Le secret professionnel face à la justice québécoise s’érode-t-il?

  • 24 mars 2014
  • Josée Descôteaux - ABC-Québec

Il est presque sacro-saint, depuis belle lurette, dans la profession juridique comme chez les professionnels de la santé : le secret professionnel jouit d’une protection quasi-constitutionnelle incontestable. Indéniable mais… malléable avec la notion de « privilège relatif au litige »? C’est du moins ce que pourrait laisser croire la tendance que constate Me Sylvain Lussier, avocat chez Osler, Hoskin & Harcourt, invité par notre section de droit de la recherche et du savoir à prononcer une conférence à ce sujet, le 2 avril 2014.

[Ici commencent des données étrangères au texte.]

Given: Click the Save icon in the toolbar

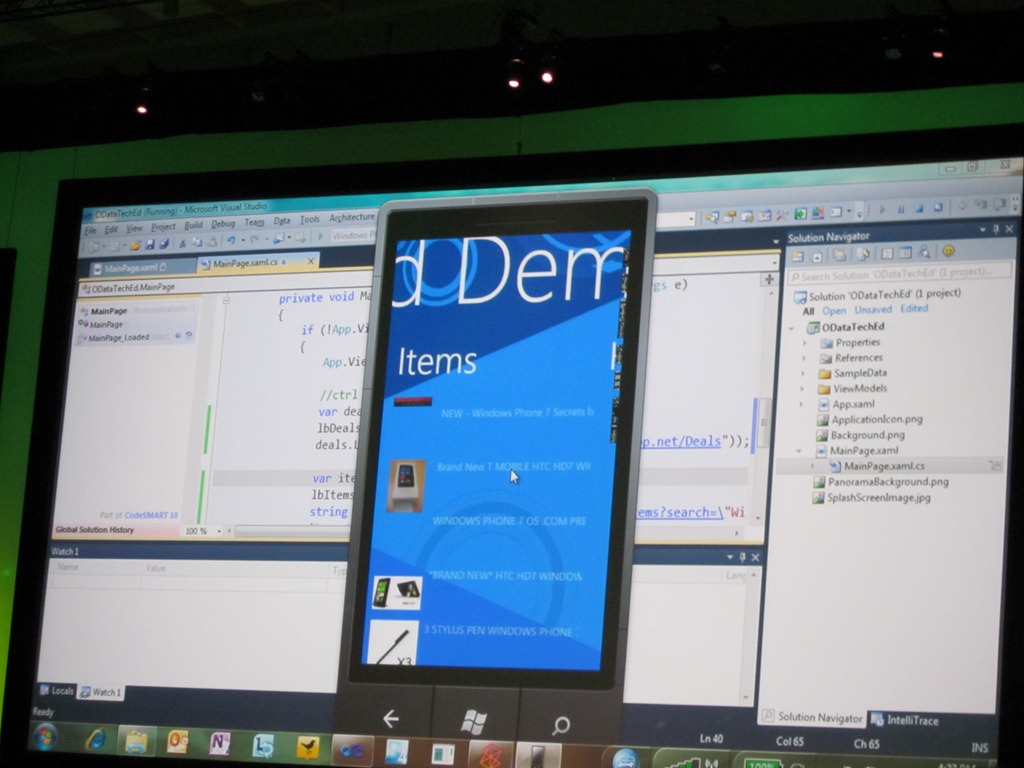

Il rappellera d’abord l’évolution de l’attitude de la Cour suprême face au secret professionnel – de la règle de preuve à la règle de fond. Puis, en s’appuyant sur une série de causes plus récentes, il établira que les échanges avec les  experts se voient peu à peu dépouillés de la protection qui leur était accordée par l’Article 9 de la Charte des droits et libertés de la personne et de son pendant à l’art. 29 du Code de procédure civile.

Me Lussier remontera dans le temps jusqu’en 1982, à l’affaire Descôteaux et autre c. Mierzwinski, le premier d’une série de jugements qui ont marqué l’évolution de la protection du secret professionnel. Dans cette cause, un requérant de l’aide juridique était accusé de fausse déclaration de revenu. À la suite d’une perquisition au bureau de l’aide juridique, la requête des appelants pour l’annulation de la saisie avait été rejetée.

La notion de «privilège relatif au litige» semble avoir érodé le statut de secret professionnel dans des décisions plus récentes de la Cour d’appel. Au point où la plupart des communications avec les experts relèveraient maintenant de cette catégorie de privilège…

Il se demande si la Cour d’appel a correctement appliqué au droit québécois les principes de l’arrêt Blank rendu en matière fédérale. Dans Ministre de la Justice c. Blank (2006), la Cour suprême a favorisé un point de vue plus restreint du privilège en considérant qu'il s'éteint à l'issue du litige qui lui a donné naissance.

Y a-t-il un recul du secret professionnel? Il est pertinent de se poser la question et tous les avocats qui pratiquent notamment en litige pourront trouver des réponses dans la présentation de Me Lussier.